[Pixel coordinate grounding data]
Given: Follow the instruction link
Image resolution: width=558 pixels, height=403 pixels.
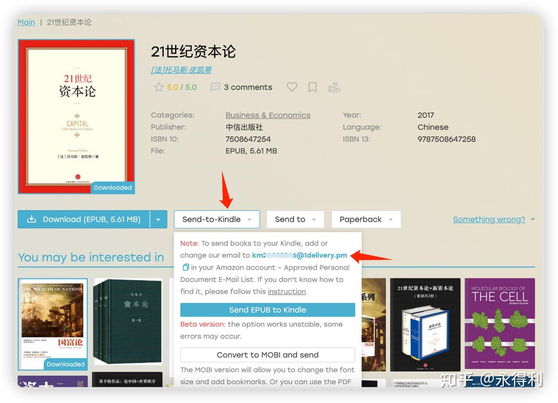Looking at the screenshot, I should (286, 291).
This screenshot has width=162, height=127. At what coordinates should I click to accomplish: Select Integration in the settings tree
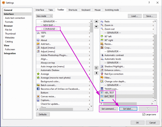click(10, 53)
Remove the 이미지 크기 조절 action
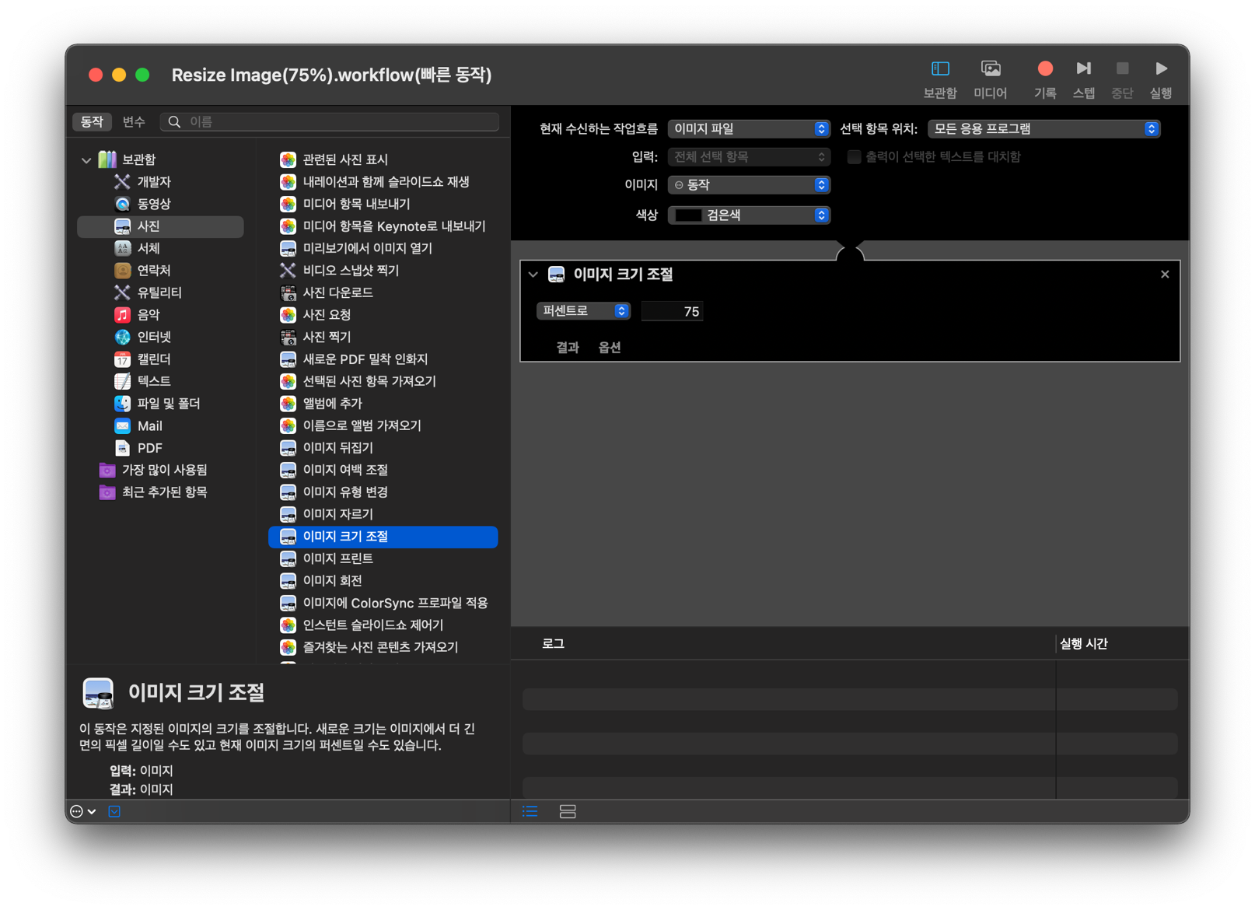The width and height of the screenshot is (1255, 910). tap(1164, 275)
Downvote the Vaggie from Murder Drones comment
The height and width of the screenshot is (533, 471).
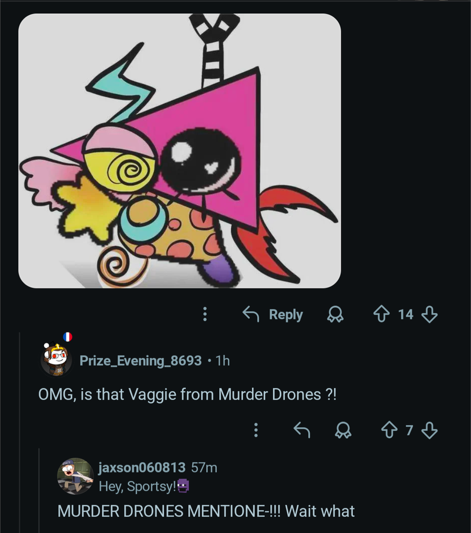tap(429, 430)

--

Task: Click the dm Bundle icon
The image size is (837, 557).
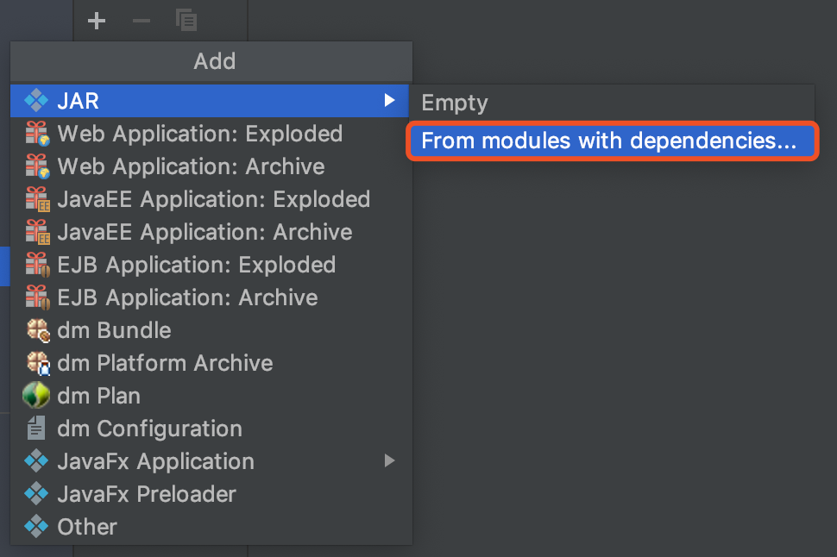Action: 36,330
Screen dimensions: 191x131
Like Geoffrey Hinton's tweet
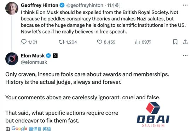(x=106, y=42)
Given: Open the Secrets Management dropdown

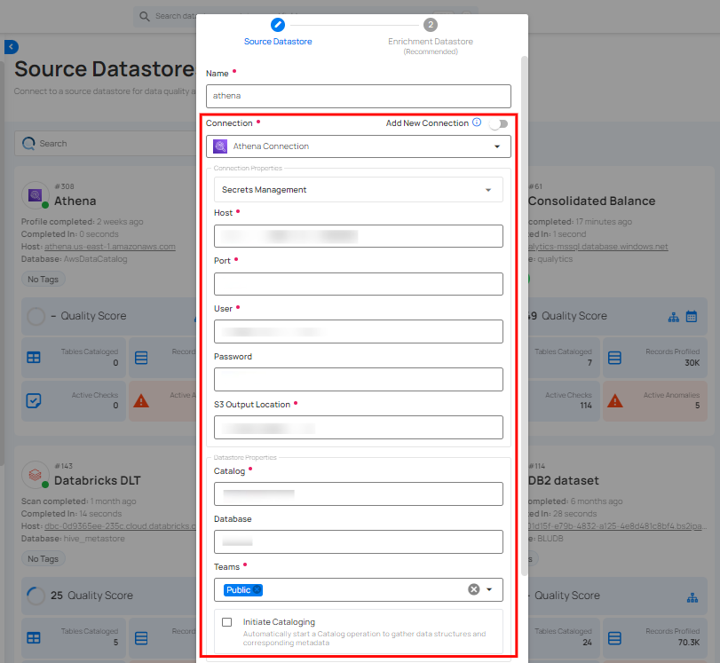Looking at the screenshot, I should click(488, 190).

* * *

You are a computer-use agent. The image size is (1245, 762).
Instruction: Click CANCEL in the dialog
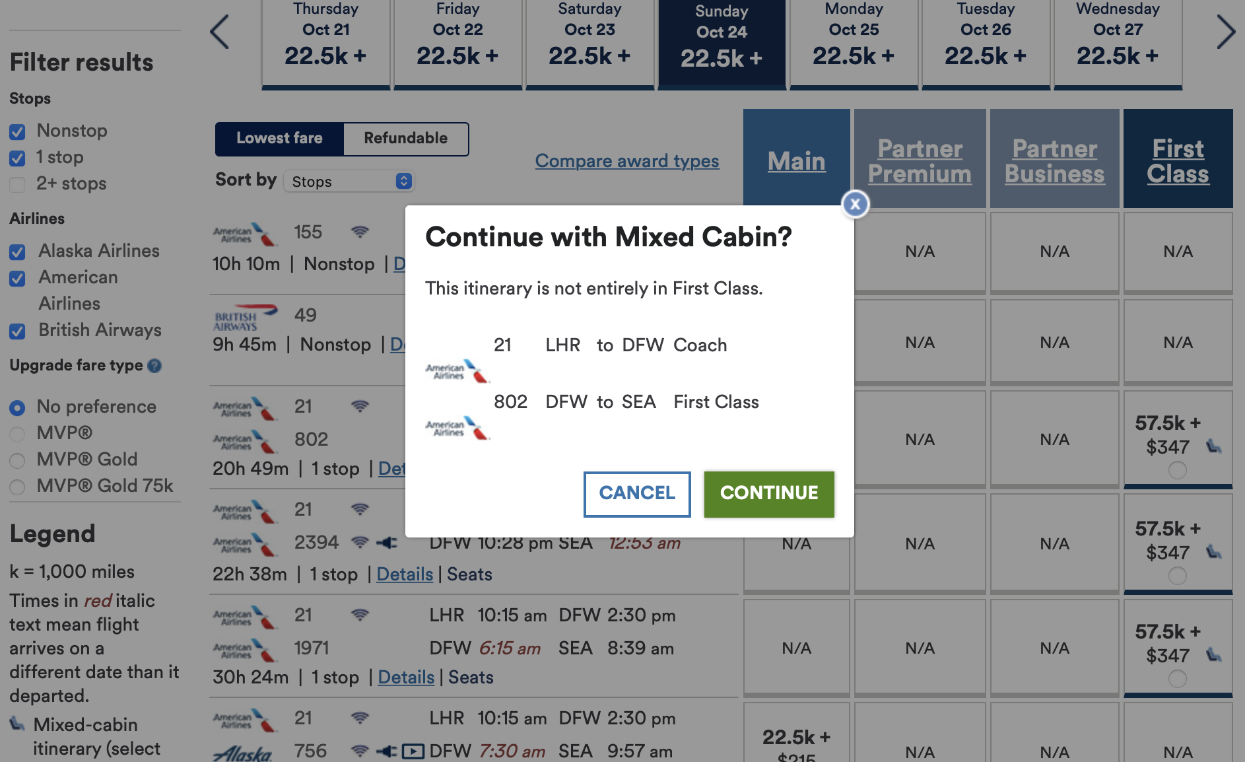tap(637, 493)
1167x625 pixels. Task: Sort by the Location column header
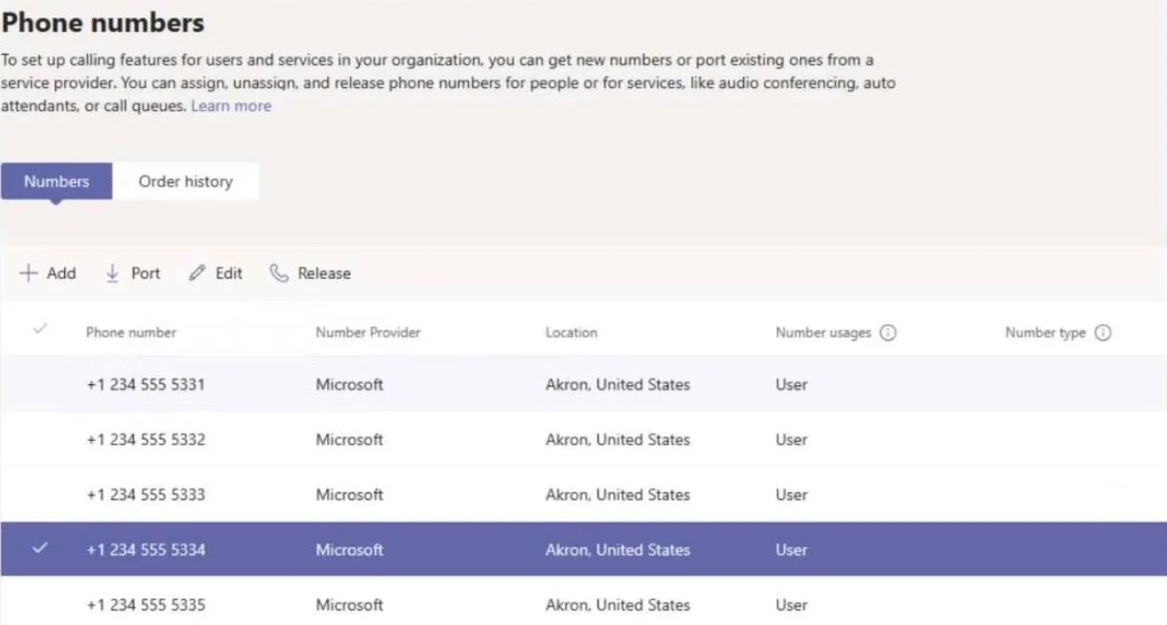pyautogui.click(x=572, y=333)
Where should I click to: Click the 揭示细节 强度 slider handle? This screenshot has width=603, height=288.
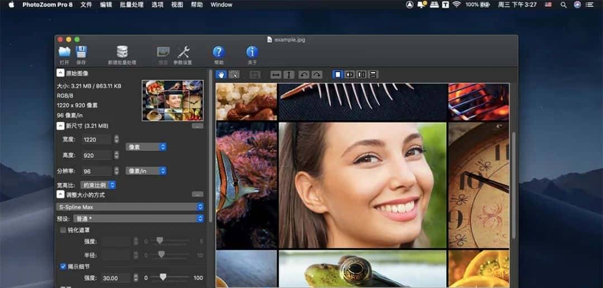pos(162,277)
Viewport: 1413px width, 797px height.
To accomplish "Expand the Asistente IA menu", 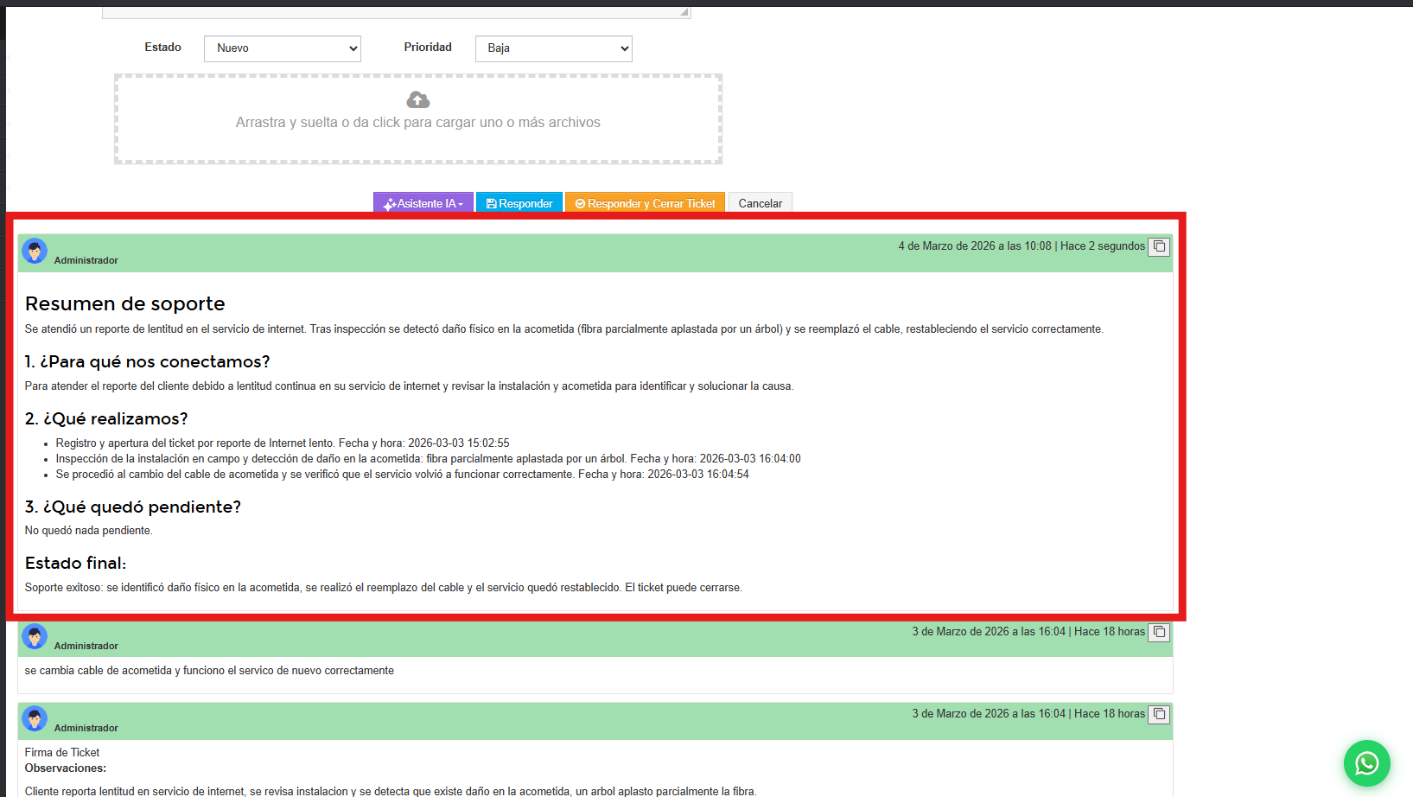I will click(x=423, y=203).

ASSIGNED TASK: All pictures are to be skipped. Output, word for word, the lines in the data above starting at the line containing "Instruction: Click CANCEL in the dialog" and ending at the line containing "Viewport: 1413px width, 797px height.".

ANSWER BELOW:
Instruction: Click CANCEL in the dialog
tap(637, 493)
1167x625 pixels. Task: Sort by the Location column header
pyautogui.click(x=572, y=333)
Where should I click to: Click the 揭示细节 强度 slider handle? This screenshot has width=603, height=288.
pos(162,277)
Viewport: 1413px width, 797px height.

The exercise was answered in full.